Franklin working through woes from three to become key Virginia contributor
The Armaan Franklin we were advertised was a deadeye three-point shooter, 42.4 percent from three last year at Indiana.
We’re 16 games into Virginia’s season: Franklin is 19-of-85 from behind the arc, 22.4 percent.
And yet Franklin is UVA’s second-leading scorer, averaging 12.2 points per game.
The how to that: he’s a pull-up jumper machine (57.1 percent on 56 two-point jumpers this season), and a solid finisher at the rim (64.7 percent).
The trick has been getting him to hoist fewer threes in favor of attacking off the dribble.
“He’s been attacking the elbows, getting to the lane, getting to the basket, made two big free throws. He’s moving hard, and again, you can’t be defined by your shot. He got looks from three, made one, missed a couple. But I like how he’s improving his game, too,” UVA coach Tony Bennett said after his team’s 54-52 win over Virginia Tech on Wednesday.

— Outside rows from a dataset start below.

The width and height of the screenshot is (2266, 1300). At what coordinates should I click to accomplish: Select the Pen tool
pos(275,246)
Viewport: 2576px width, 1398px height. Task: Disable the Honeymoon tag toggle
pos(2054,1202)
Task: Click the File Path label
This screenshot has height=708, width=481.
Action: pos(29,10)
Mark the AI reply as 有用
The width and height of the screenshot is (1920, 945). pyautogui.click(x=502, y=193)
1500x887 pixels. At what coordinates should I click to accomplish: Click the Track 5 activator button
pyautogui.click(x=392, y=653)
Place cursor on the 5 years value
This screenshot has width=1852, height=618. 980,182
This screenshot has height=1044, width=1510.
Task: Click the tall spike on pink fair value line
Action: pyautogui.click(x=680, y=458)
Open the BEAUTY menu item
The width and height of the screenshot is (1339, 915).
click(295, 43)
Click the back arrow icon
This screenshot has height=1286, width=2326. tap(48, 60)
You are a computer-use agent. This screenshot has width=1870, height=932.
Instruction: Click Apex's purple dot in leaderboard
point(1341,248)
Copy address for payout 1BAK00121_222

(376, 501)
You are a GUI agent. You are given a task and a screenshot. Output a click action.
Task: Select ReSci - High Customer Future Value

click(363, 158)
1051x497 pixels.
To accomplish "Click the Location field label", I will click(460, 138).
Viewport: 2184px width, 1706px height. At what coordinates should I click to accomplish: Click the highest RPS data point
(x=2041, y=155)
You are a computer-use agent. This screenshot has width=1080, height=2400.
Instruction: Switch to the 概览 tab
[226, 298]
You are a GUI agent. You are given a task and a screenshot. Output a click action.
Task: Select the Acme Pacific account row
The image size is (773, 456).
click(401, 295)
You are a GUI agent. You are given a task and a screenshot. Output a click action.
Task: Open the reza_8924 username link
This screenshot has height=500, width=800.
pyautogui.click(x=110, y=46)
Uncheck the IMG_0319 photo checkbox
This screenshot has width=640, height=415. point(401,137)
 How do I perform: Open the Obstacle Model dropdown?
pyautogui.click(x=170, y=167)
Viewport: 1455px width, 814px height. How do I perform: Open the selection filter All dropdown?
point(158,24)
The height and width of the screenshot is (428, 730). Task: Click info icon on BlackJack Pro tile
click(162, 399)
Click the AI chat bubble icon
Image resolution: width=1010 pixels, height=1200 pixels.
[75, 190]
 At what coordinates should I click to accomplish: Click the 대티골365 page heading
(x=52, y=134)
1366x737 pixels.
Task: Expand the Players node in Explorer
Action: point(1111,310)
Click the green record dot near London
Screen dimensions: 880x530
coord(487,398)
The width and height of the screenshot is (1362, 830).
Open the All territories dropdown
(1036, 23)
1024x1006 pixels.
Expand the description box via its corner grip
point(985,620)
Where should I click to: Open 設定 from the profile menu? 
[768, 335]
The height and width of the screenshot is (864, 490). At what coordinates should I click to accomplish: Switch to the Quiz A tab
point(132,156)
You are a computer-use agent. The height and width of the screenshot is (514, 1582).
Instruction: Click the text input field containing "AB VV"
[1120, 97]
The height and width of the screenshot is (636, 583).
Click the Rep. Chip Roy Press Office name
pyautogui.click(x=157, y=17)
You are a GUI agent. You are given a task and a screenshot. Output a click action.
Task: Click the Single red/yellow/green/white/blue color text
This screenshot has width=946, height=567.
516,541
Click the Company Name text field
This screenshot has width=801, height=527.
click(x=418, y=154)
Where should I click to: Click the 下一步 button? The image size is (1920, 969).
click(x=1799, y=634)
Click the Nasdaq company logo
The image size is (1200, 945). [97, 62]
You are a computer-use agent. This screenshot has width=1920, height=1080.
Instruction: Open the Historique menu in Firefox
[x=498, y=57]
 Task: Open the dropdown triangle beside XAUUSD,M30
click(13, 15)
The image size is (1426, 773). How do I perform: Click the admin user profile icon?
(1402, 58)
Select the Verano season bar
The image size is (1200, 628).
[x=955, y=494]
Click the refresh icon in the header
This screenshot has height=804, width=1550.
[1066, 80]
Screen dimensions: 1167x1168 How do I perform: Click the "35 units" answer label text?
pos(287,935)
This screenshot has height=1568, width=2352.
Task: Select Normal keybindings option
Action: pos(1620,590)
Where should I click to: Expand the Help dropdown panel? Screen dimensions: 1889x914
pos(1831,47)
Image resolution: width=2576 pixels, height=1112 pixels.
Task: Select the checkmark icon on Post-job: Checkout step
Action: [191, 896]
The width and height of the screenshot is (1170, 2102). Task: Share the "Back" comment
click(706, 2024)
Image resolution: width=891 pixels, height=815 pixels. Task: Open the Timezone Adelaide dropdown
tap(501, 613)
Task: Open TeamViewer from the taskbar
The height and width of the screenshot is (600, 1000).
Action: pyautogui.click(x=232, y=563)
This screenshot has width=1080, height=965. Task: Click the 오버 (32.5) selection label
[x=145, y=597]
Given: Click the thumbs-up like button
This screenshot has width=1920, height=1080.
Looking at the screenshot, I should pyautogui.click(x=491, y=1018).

Franklin had 15 points on 5-of-11 shooting in 31 minutes in the win – breaking it down, he was 3-of-6 on two-point jumpers, 1-of-1 at the rim, and 1-of-4 from three.
“If you say. ‘Well, let’s look at his three-point percentage.’ Forget that! You can’t,” Bennett said. “Just play the next game, take your shots. He’s impacting the game offensively well, and he’s trying his guts out defensively.”
Synergy Sports data rates Franklin as “excellent” on the defensive end, allowing opponents .663 points per possession, limiting them to 30.5 percent shooting, both second among Virginia rotation players.
Reece Beekman, the ACC’s leader in steals, is first in both categories, but not by much – his opponents score .654 points per possession, on 29.7 percent shooting.
To that point: Franklin spent most of the night on the defensive end matched up with Hokies guard Naheim Alleyne, and he held Alleyne to six points on 2-of-5 shooting in 33 minutes.
“I try not to be a one-dimensional type of player. I try to do different things on the court,” Franklin said after the win over Tech. “If the shot is not falling, then it’s just playing defense and getting into your mid-range, getting to the rim, things like that. Just having them not be able to key in on one thing about you is good. I think my mid-range is pretty solid, and being able to get those and get my confidence going for some threes down the line.”